(INFORMATION GIVEN)

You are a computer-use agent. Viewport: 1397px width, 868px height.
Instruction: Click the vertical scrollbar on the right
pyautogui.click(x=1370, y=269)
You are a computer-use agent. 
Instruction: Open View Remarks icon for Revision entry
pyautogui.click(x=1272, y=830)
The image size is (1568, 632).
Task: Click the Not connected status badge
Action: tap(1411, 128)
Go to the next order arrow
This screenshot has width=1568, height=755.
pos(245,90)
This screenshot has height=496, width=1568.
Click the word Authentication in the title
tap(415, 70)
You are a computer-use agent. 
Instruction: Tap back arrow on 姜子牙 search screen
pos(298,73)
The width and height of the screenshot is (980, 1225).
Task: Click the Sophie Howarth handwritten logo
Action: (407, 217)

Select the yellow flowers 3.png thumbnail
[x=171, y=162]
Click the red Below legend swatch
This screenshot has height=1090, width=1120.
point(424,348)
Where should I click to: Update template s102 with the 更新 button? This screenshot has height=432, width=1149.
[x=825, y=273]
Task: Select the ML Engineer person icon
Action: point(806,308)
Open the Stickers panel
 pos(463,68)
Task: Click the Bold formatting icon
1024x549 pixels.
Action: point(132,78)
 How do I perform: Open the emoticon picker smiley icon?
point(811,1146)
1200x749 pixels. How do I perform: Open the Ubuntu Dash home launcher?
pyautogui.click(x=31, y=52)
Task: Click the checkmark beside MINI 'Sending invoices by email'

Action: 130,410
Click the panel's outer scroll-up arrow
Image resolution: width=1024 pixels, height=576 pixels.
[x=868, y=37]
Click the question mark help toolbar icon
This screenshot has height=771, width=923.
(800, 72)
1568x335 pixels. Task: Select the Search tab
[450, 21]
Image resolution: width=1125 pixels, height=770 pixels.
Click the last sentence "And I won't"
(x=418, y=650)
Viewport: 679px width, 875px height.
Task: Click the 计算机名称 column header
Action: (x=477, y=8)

(End INFORMATION GIVEN)

#### TASK PROMPT:
Every line of the records should be reproduced exactly.

#### RESULT:
You are a computer-use agent. Viewport: 1397px width, 868px height.
Instruction: Click the vertical scrollbar on the right
pyautogui.click(x=1370, y=269)
You are a computer-use agent. 
Instruction: Open View Remarks icon for Revision entry
pyautogui.click(x=1272, y=830)
The image size is (1568, 632).
Task: Click the Not connected status badge
Action: tap(1411, 128)
Go to the next order arrow
This screenshot has width=1568, height=755.
pos(245,90)
This screenshot has height=496, width=1568.
Click the word Authentication in the title
tap(415, 70)
You are a computer-use agent. 
Instruction: Tap back arrow on 姜子牙 search screen
pos(298,73)
The width and height of the screenshot is (980, 1225).
Task: Click the Sophie Howarth handwritten logo
Action: (407, 217)

Select the yellow flowers 3.png thumbnail
[x=171, y=162]
Click the red Below legend swatch
This screenshot has height=1090, width=1120.
point(424,348)
Where should I click to: Update template s102 with the 更新 button? This screenshot has height=432, width=1149.
[x=825, y=273]
Task: Select the ML Engineer person icon
Action: point(806,308)
Open the Stickers panel
 pos(463,68)
Task: Click the Bold formatting icon
1024x549 pixels.
Action: point(132,78)
 How do I perform: Open the emoticon picker smiley icon?
point(811,1146)
1200x749 pixels. How do I perform: Open the Ubuntu Dash home launcher?
pyautogui.click(x=31, y=52)
Task: Click the checkmark beside MINI 'Sending invoices by email'

Action: 130,410
Click the panel's outer scroll-up arrow
Image resolution: width=1024 pixels, height=576 pixels.
[x=868, y=37]
Click the question mark help toolbar icon
This screenshot has height=771, width=923.
(800, 72)
1568x335 pixels. Task: Select the Search tab
[450, 21]
Image resolution: width=1125 pixels, height=770 pixels.
Click the last sentence "And I won't"
(x=418, y=650)
Viewport: 679px width, 875px height.
Task: Click the 计算机名称 column header
Action: (x=477, y=8)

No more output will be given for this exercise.